**Directive**
Recast everything in the material from the line containing "This screenshot has height=145, width=380." down to the line containing "click(x=60, y=160)", both ends included, as a Markdown table with the columns Row and Line. Number each row and leave out blank lines.

**Data to use**
+ + +

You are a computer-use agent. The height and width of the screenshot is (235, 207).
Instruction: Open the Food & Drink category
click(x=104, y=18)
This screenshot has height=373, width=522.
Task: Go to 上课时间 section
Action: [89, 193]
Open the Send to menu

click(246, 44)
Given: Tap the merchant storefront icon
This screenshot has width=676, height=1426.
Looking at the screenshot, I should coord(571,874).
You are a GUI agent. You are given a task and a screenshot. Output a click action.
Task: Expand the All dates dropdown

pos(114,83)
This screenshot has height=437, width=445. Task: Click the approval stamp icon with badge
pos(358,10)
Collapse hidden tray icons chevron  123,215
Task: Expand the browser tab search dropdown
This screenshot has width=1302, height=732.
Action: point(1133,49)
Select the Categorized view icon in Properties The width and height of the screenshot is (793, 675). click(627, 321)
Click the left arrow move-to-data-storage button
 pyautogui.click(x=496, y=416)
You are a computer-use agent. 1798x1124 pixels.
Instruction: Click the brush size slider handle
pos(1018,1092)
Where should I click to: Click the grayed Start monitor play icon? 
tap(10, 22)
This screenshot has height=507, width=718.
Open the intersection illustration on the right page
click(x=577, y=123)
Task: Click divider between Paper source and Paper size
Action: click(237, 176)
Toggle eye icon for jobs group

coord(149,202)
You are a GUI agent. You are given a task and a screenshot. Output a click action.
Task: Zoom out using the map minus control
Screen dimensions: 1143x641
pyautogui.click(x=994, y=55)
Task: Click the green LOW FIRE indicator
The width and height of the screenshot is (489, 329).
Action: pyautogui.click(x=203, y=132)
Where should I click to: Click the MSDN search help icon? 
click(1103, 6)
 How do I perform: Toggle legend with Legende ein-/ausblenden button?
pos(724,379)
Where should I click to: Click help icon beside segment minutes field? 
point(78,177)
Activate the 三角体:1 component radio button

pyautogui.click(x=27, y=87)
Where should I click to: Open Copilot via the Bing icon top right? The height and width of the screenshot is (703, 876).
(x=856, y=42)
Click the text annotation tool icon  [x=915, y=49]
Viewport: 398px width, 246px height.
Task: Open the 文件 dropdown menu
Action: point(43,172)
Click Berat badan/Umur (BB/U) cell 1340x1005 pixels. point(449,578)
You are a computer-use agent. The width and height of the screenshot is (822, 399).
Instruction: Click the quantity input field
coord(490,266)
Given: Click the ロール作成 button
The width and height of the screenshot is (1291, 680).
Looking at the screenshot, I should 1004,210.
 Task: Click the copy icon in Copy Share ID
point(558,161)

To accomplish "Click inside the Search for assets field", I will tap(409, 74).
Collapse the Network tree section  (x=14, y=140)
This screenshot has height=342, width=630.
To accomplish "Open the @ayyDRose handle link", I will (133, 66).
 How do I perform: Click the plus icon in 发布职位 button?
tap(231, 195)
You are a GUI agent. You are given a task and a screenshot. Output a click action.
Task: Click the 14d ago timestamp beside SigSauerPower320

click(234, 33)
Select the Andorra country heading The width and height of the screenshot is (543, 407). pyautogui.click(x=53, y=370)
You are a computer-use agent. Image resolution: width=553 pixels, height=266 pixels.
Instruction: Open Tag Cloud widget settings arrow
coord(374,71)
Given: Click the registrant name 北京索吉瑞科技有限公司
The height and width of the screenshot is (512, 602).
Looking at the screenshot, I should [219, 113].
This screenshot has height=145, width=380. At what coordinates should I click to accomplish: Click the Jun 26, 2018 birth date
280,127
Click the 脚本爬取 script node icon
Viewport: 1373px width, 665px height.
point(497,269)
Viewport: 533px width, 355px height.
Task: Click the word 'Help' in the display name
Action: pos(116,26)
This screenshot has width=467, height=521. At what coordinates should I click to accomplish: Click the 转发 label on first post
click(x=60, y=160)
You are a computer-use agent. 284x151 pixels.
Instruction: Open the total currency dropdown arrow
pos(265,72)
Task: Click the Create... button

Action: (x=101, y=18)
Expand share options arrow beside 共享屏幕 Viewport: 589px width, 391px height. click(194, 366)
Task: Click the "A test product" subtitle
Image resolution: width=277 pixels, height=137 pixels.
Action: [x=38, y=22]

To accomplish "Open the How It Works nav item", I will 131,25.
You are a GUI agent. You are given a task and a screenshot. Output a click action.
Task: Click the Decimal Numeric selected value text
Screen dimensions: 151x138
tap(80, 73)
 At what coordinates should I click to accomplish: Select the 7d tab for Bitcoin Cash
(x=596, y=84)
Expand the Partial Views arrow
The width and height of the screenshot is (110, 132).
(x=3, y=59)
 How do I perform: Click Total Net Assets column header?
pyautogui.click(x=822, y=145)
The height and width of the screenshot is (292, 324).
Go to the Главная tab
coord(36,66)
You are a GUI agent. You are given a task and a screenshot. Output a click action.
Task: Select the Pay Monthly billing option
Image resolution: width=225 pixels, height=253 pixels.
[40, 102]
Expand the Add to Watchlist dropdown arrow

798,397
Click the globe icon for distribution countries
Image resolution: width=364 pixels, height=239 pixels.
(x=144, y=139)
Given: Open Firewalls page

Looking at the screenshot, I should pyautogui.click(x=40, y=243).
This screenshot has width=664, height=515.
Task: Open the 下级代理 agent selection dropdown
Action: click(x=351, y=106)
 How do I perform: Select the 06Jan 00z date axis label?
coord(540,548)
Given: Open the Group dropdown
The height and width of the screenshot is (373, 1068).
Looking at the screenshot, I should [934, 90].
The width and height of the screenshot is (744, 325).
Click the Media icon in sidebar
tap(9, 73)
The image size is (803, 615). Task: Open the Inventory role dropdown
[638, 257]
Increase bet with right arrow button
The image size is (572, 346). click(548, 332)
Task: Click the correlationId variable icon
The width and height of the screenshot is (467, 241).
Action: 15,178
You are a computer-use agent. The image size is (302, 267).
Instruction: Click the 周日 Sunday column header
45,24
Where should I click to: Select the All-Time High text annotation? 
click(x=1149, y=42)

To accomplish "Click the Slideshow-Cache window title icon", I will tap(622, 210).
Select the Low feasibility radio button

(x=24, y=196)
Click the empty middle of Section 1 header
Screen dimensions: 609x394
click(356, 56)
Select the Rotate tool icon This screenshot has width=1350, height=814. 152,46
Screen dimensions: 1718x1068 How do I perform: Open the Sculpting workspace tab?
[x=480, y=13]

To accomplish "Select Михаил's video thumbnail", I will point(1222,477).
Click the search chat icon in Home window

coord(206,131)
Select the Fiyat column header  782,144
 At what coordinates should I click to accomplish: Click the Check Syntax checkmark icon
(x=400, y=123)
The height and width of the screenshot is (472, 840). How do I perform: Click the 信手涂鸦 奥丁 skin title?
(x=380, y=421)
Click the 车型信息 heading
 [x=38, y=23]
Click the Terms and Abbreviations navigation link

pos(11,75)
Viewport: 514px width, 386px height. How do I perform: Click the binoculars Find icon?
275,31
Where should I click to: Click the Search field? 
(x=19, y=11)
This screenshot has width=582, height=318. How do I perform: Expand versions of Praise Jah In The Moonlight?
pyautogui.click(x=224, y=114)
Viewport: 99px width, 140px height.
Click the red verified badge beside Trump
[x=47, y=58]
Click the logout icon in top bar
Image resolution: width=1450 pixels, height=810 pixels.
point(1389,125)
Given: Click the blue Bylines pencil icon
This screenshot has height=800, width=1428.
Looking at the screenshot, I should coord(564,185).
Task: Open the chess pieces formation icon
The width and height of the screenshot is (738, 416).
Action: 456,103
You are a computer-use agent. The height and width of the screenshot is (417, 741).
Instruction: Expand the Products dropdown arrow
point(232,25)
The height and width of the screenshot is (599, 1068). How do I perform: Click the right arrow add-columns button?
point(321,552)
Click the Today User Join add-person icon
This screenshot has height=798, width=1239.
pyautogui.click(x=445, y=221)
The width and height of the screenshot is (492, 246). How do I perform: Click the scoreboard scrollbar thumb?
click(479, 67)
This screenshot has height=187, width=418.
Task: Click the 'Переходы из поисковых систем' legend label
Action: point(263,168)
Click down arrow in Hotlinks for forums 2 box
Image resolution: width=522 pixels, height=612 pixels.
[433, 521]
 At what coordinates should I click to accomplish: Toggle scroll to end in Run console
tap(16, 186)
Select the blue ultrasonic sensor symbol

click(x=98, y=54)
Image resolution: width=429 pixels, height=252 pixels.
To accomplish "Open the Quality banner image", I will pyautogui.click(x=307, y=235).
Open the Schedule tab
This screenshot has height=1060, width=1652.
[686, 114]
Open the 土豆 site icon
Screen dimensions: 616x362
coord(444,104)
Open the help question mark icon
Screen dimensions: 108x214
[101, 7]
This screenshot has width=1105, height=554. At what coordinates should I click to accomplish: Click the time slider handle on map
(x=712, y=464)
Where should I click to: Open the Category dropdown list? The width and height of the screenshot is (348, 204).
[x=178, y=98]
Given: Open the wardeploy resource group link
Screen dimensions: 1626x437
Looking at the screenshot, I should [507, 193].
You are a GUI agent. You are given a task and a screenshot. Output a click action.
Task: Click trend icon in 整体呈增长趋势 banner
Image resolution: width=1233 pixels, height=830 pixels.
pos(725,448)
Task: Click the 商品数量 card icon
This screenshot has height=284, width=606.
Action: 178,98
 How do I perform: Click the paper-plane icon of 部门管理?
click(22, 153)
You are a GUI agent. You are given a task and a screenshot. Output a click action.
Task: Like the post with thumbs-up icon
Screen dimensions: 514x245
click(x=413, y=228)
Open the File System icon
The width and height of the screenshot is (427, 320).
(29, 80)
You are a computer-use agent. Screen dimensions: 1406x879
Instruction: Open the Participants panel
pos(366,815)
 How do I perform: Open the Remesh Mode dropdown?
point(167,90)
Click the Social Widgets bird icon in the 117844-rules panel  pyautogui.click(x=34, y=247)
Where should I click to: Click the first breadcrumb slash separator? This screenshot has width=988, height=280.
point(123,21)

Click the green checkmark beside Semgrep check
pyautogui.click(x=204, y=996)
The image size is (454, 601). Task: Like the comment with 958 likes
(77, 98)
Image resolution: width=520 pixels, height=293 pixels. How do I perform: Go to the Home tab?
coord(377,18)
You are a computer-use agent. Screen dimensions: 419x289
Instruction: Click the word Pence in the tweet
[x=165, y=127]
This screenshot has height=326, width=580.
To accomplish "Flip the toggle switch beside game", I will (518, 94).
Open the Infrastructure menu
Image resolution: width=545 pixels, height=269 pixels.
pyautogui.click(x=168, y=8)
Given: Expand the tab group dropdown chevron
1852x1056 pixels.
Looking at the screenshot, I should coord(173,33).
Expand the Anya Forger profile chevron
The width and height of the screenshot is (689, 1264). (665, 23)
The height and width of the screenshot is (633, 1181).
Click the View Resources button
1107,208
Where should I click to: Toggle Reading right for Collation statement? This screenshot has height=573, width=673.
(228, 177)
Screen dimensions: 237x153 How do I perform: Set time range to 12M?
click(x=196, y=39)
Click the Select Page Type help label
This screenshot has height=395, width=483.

+ + +

**Answer**
| Row | Line |
|---|---|
| 1 | This screenshot has height=145, width=380. At what coordinates should I click to accomplish: Click the Jun 26, 2018 birth date |
| 2 | 280,127 |
| 3 | Click the 脚本爬取 script node icon |
| 4 | Viewport: 1373px width, 665px height. |
| 5 | point(497,269) |
| 6 | Viewport: 533px width, 355px height. |
| 7 | Task: Click the word 'Help' in the display name |
| 8 | Action: pos(116,26) |
| 9 | This screenshot has width=467, height=521. At what coordinates should I click to accomplish: Click the 转发 label on first post |
| 10 | click(x=60, y=160) |